Your goal
Copy out each row below that contains the string "point", in full. Case counts.

Source data
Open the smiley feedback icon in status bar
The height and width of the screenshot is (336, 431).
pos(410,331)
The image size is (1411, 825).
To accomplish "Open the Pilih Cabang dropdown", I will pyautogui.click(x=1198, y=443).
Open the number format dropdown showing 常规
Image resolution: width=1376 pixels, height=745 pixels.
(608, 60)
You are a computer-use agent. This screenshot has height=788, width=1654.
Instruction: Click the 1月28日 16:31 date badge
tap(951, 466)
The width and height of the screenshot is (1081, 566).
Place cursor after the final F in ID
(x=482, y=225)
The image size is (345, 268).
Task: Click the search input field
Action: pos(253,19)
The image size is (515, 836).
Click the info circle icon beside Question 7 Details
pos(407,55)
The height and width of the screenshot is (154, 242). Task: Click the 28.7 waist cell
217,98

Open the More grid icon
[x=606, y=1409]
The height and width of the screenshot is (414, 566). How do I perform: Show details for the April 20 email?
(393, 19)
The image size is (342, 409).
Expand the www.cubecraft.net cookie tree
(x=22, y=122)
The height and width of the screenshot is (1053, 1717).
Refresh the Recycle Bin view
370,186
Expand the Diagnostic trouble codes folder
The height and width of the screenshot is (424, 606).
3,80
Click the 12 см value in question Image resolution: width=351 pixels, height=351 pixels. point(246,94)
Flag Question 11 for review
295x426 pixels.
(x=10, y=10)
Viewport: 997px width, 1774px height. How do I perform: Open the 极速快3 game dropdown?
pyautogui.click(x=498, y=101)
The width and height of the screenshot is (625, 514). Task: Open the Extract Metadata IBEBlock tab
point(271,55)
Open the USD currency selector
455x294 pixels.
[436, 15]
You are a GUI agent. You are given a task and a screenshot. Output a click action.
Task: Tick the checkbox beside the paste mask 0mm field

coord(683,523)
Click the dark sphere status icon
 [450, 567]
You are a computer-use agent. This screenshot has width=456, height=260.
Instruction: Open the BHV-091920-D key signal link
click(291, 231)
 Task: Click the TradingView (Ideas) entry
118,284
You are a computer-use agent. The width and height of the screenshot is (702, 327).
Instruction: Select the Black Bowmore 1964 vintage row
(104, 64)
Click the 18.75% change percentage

Completed task
Click the 12 см value in question Image resolution: width=351 pixels, height=351 pixels. point(246,94)
point(271,55)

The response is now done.